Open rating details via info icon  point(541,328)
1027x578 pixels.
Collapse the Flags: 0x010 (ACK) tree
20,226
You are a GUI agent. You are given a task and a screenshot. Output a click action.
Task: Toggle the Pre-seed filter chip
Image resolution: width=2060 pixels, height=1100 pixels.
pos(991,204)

## Task directions
Repeat the data in full. Alter nothing.

## Exercise answer
Open rating details via info icon  point(541,328)
1027x578 pixels.
Collapse the Flags: 0x010 (ACK) tree
20,226
You are a GUI agent. You are given a task and a screenshot. Output a click action.
Task: Toggle the Pre-seed filter chip
Image resolution: width=2060 pixels, height=1100 pixels.
pos(991,204)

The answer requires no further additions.